If education reflects a country’s cultural level, I severely doubt ours scrapes a pass.
The depressing images of thugs in hoods with clubs, the layabouts passing themselves off as a poor man’s “student movement”, the mindless sound-bites regurgitated ad nauseam for the cameras by various “militant squatters” all bear witness to a mess that can only reflect badly on the country.
And there at their side, educators and politicians encouraging them, flattering them, aiding and abetting the social anachronism to further their own agendas.
Exploiting kids’ insecurity to soft-soap their own.
The creation of “non-state” universities might be the shock required to jolt the system free of stupidity and low cunning. Time will tell.
But what this country really needs is serious reform. Educational reform for all and at every level.
For better or worse, we’ve entered the second quarter of the 21st century without ever leaving the 20th. The world is moving on, and a lot of our kids are being left behind.
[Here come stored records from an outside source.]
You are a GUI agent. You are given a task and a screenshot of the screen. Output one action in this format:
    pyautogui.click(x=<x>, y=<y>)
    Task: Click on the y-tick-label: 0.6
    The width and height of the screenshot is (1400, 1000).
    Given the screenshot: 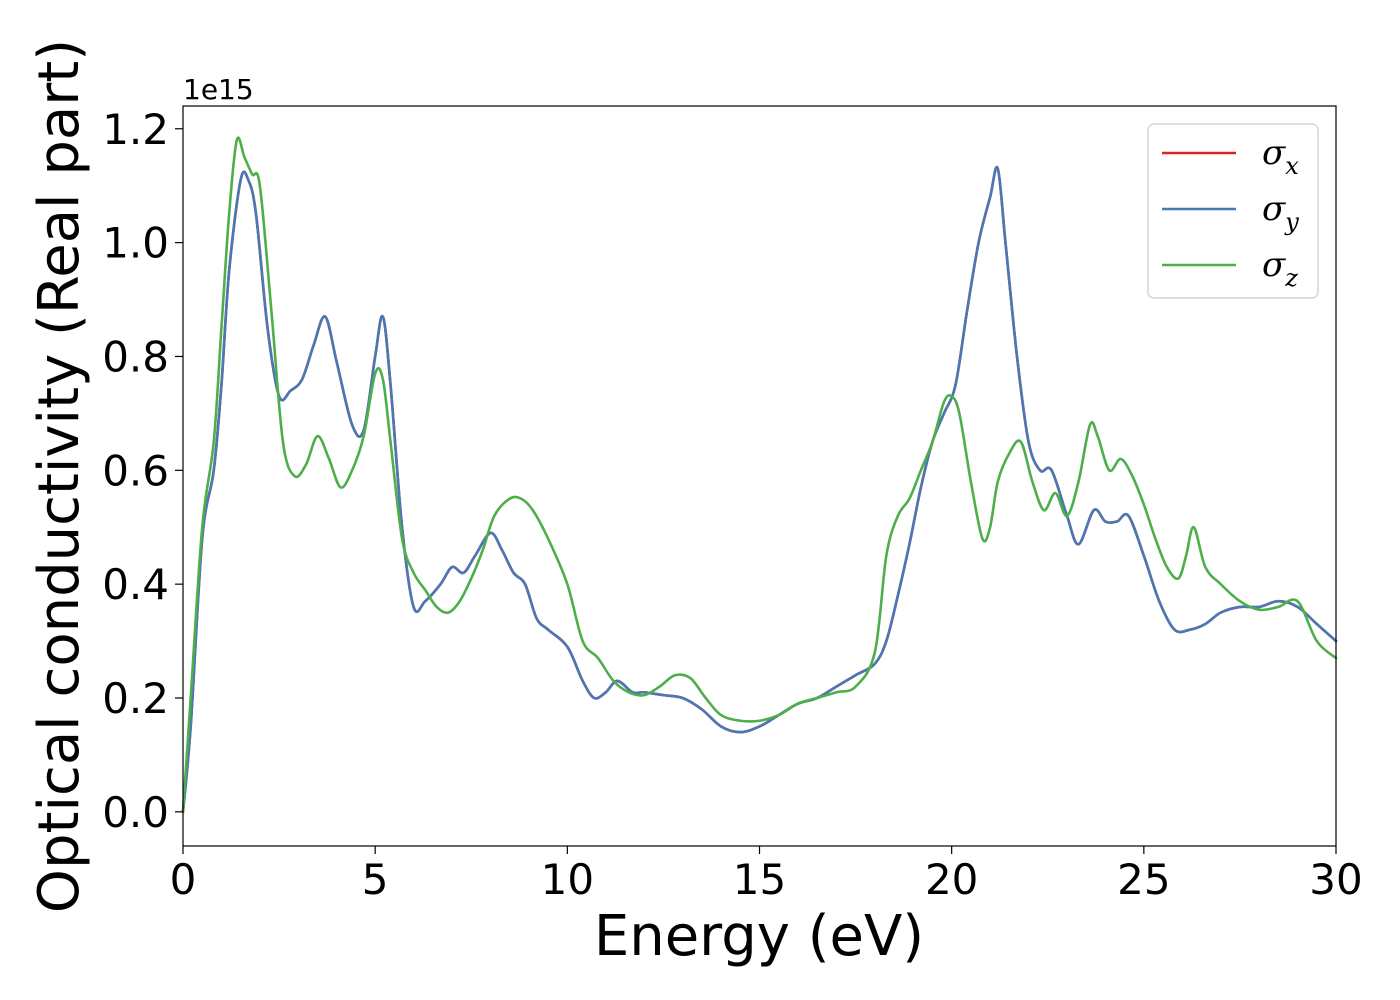 What is the action you would take?
    pyautogui.click(x=136, y=470)
    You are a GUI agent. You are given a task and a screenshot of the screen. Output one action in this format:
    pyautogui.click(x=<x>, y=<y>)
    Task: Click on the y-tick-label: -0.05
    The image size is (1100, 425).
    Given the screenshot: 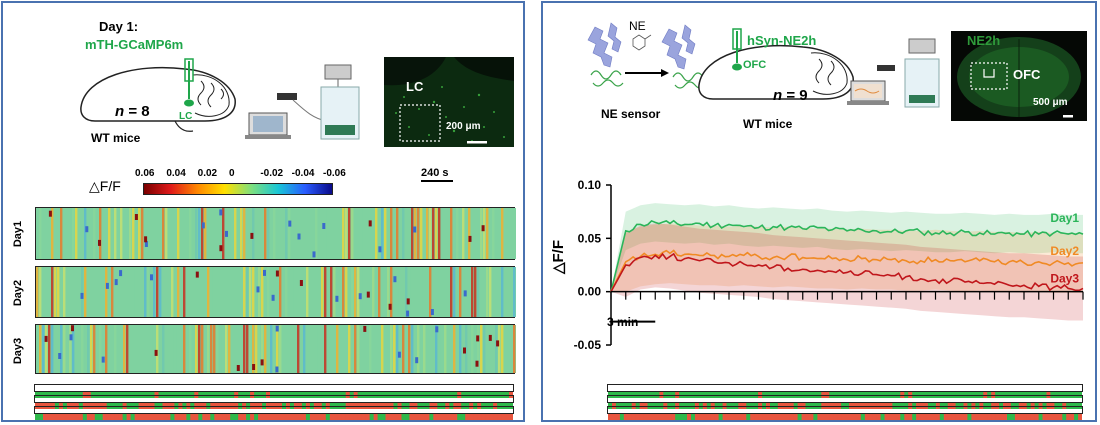 What is the action you would take?
    pyautogui.click(x=588, y=345)
    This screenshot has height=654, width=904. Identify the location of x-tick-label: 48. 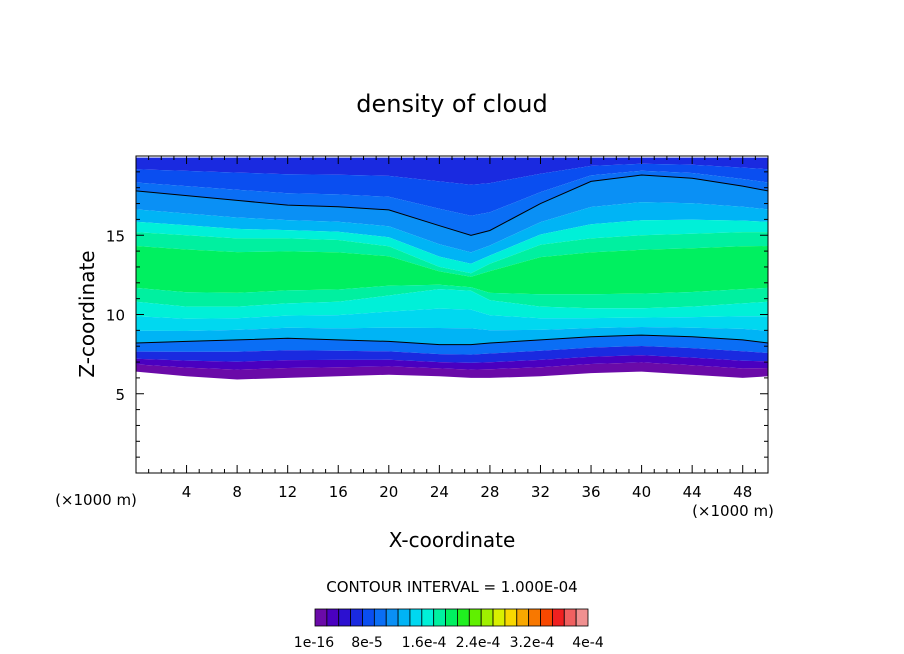
(742, 492).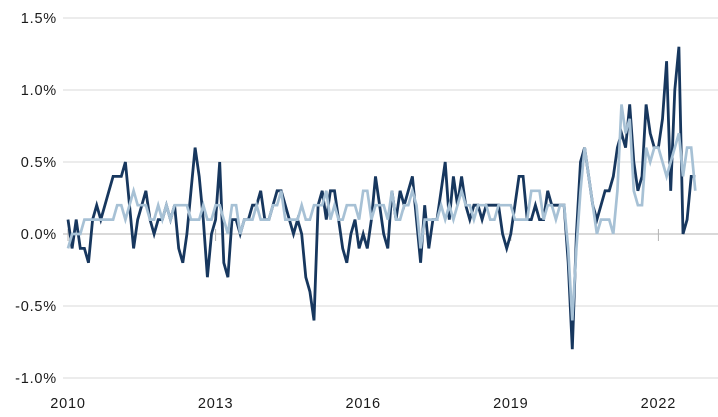  Describe the element at coordinates (216, 404) in the screenshot. I see `x-axis-label: 2013` at that location.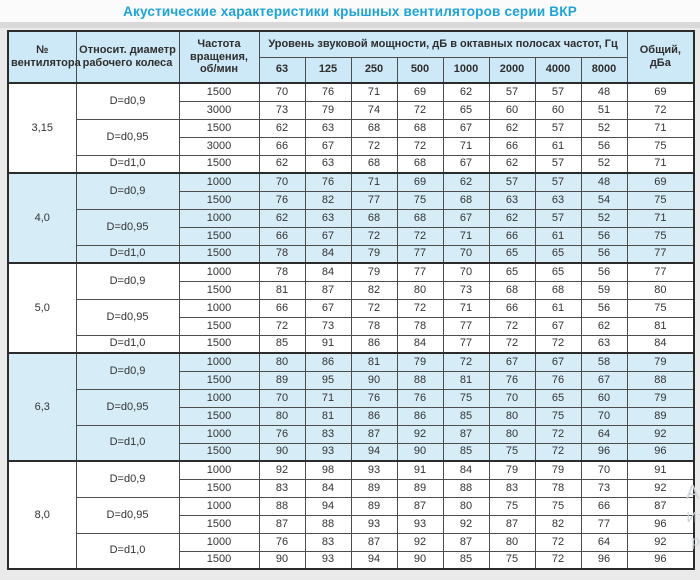 This screenshot has height=580, width=700. What do you see at coordinates (660, 110) in the screenshot?
I see `total-cell: 72` at bounding box center [660, 110]. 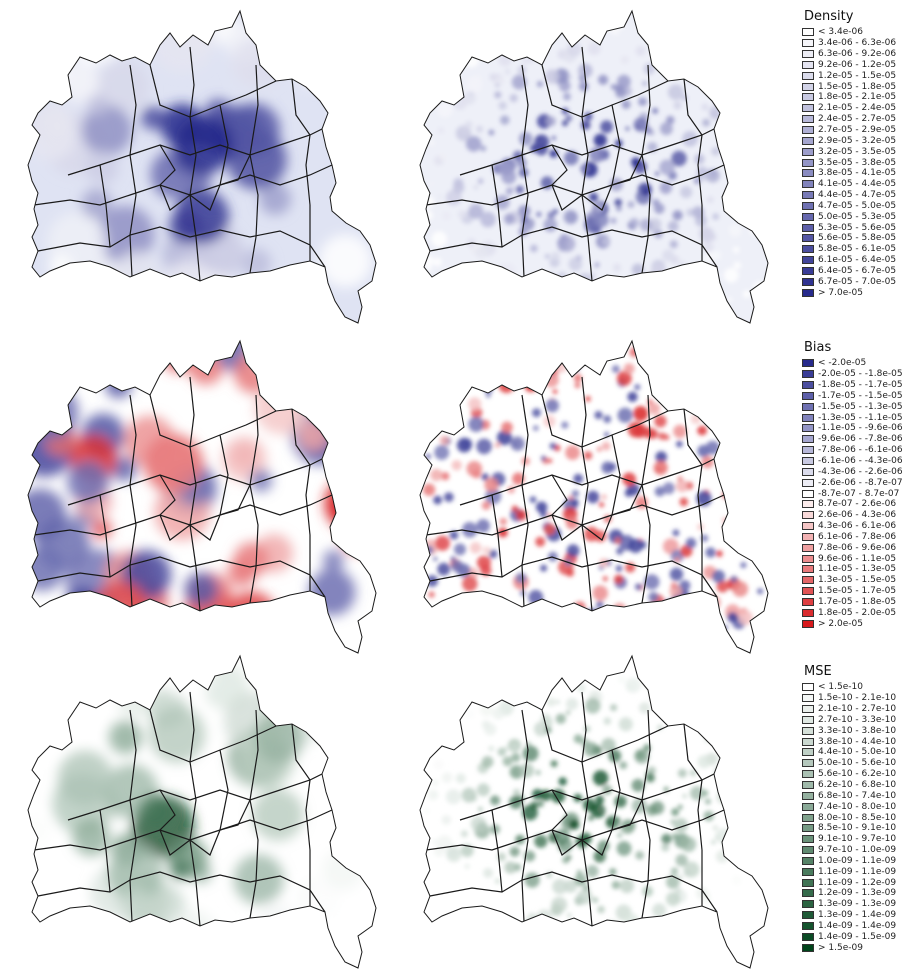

Within Greek education, even the trade union movement does little else these days than mothball the system through protest.
So the situation is serious and can’t be saved with the odd patch here and there. Nor by viewpoints the contemporary world has long since left behind.
Because if “public and free education” has served for decades as a mechanism for social integration and advancement in Greece, it is clearly no longer enough in itself. Not for everyone, at least.
That any serious country is under an obligation to provide it goes without saying. And, obviously, it has to make it available to all, inclusively.
But no country can be considered serious simply because it fulfills its fundamental obligations.
So let me accept that the authorities concerned will ensure that the “non-state, non-profit universities” don’t end up being nothing more than private colleges, crammers and vocational training colleges in disguise.
That it will keep a close eye on the educational content and strive to ensure the degrees they award actually mean something.
But for real change, we have to start much earlier and far lower down. To really work, reform needs to start with schools. Elementary school. Middle school and high school.
And with the teachers. The educators. The buildings. The learning communities. It has to start with skills. And with broadening horizons.
It has to do that, because there’s likely little we can do to change the main determinant of every child’s education, which is the family.